Mientras, Luis me interrogaba sobre mi viaje, si estaba cansada, si había dormido… Llegando al coche, un hermoso deportivo descapotable plateado, ya se interesaba por la salud de mi familia y me explicaba que sus padres habían dejado la ciudad para irse a vivir a un encantador pueblecito del norte de la Costa Brava.
Camino del hotel, se interesó por mi vida personal.
– ¡Ah! Tienes novio.
– No, prometido -le aclaré.
– Pues yo soy licenciado en empresariales, máster en marketing y empresario.
– Te ha dado tiempo para mucho -comenté irónica.
– Ya ves. Y además divorciado.
– Sí, sí -dije riendo-, eso sí que lo puedo imaginar.
Él también se echó a reír. Lo cierto es que el bueno de Luis continuaba disfrutando de un excelente carácter.
– Eres mala -repitió.
– Eso ya me lo decías hace catorce años. Rió de nuevo.
– Era gordito, pero sabio.
Cuando Luis empezaba a hablar de sí mismo podía extenderse indefinidamente, de modo que cambié de conversación.
– ¿Y qué sabes de Oriol?
– ¿Oriol? -parecía incomodarle que le preguntara por su primo y noté que sin darse cuenta estaba acelerando su BMW.
– Sí. Oriol. ¿Te acuerdas? Tu primo.
– Sí que me acuerdo -repuso ceñudo-. Y no me presiones, marimandona.
Me hizo reír de nuevo. Era su tono y esa palabra que no había oído en catorce años. Antes me llamaba así con frecuencia.

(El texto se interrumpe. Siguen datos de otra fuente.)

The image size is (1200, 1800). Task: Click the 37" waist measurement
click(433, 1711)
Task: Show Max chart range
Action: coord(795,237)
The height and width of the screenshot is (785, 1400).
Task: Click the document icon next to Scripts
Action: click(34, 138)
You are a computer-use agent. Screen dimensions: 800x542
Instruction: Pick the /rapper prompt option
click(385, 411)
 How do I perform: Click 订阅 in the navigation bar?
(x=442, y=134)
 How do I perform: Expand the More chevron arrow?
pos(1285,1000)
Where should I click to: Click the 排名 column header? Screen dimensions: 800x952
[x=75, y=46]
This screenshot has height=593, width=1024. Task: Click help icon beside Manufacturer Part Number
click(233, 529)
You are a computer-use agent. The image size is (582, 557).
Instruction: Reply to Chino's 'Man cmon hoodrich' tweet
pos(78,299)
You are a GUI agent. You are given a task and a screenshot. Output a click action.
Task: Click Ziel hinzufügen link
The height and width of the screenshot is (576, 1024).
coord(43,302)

– Bueno -continuó-, pues el superdotado de la familia… me refiero intelectualmente, claro, en lo otro el superdotado soy yo… -y me miró sonriendo con suficiencia.
– Vamos, ¡corta!
– Sí, marimandona.
Callé y esperé a que hablara. Cuando vio que yo no pensaba responder a su provocación continuó:
– Pues el superdotado de la familia se hizo hippie, anarquista y okupa.
– ¿Qué? -me quedé de piedra. Oriol, el brillante Oriol. El caballo ganador en todas las apuestas: ¿un inadaptado?
– Pues ya ves, terminó saliéndonos marginal.
– ¿No se graduó en la universidad? -estaba atónita.
– Sí, eso sí. Se graduó y se doctoró en tres o cuatro cosas. Es un cerebrito.
– Y ¿a qué se dedica?
– Da clases de historia en la universidad. Y junto a otros pirados de pantalones estrechos y pelo rasta monta centros de cultura popular y asistencia social en casonas deshabitadas. Hasta que llega la policía y los desaloja.